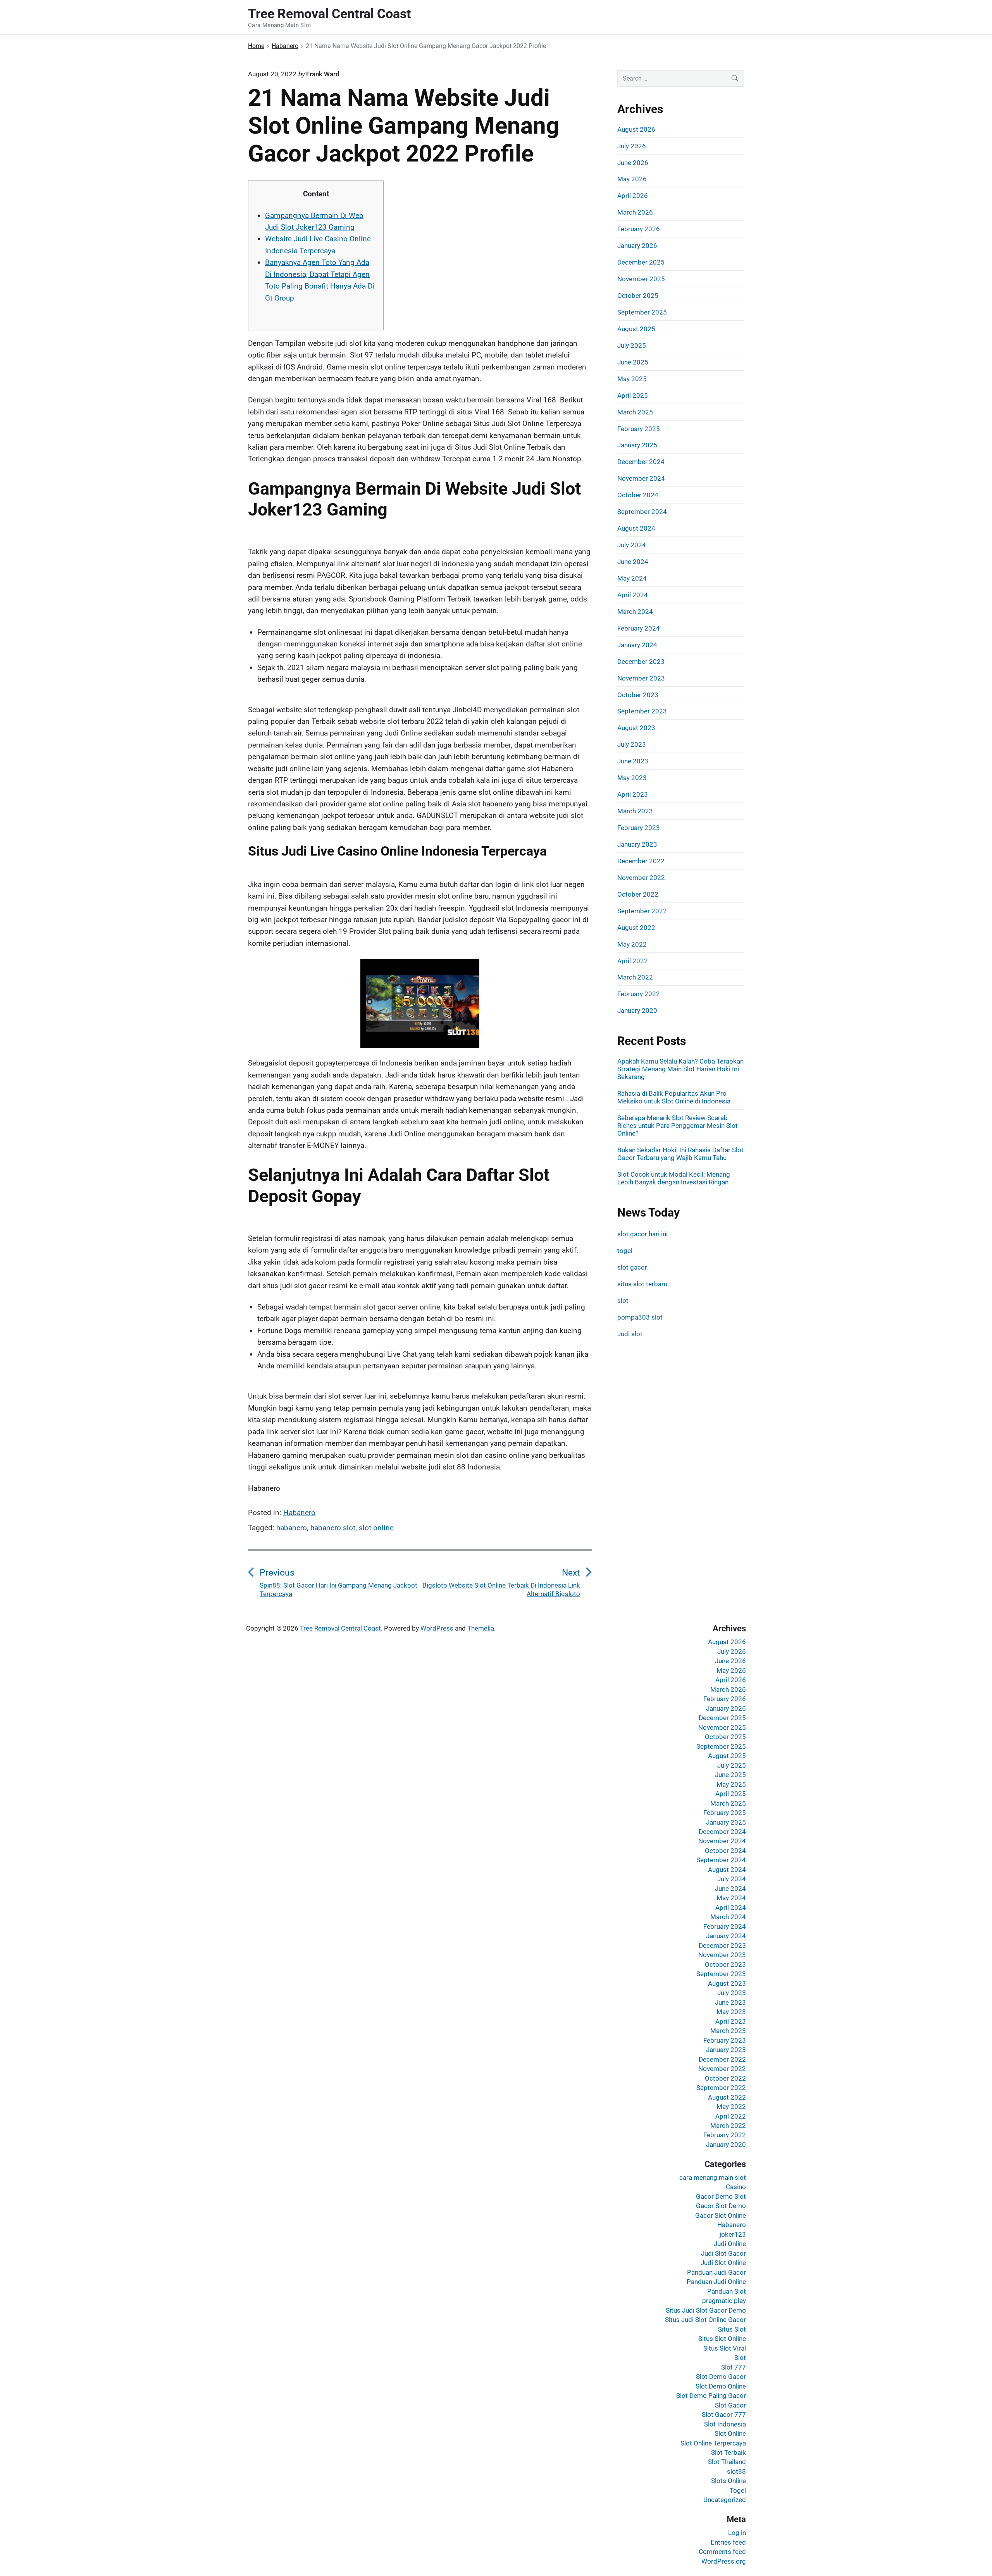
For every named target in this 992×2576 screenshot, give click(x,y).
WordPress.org (723, 2561)
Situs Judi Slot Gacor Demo (706, 2310)
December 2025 (641, 262)
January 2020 (637, 1010)
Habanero (299, 1512)
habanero (291, 1527)
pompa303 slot (640, 1317)
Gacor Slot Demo (721, 2206)
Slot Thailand (727, 2462)
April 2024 (632, 595)
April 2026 (632, 195)
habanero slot (332, 1527)
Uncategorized (724, 2500)
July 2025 (631, 345)
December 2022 (641, 861)
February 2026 (638, 229)
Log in (737, 2532)
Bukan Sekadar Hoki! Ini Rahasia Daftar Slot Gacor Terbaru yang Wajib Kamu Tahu (680, 1154)
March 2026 (635, 212)
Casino (736, 2187)
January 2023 (637, 844)
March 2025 (635, 412)
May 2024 (632, 578)
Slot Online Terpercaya (713, 2443)
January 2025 (637, 445)
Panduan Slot (726, 2291)
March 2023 (635, 811)
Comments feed (722, 2551)
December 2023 (641, 661)
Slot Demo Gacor (721, 2376)
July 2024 (631, 545)
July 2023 (631, 744)
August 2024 (636, 528)
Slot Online (730, 2433)
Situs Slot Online (722, 2338)
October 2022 (637, 894)
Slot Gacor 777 (724, 2414)
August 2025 (636, 329)
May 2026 (632, 179)
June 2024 (632, 561)
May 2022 (632, 944)
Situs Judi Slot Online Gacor (705, 2319)
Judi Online (730, 2244)
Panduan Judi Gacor (716, 2272)
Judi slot (629, 1334)
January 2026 (637, 245)
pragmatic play (724, 2300)
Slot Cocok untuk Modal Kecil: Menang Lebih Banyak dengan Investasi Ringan (673, 1178)
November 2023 (641, 678)
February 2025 (638, 429)
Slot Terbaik (728, 2452)
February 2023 (638, 828)
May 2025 (632, 379)
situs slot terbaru (642, 1284)
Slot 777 (733, 2367)
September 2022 (642, 911)
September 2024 (642, 512)
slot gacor (632, 1267)
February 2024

[Work task] Indicate how many lines in the records above include the word "December", giving no other content.

[Exercise output] 3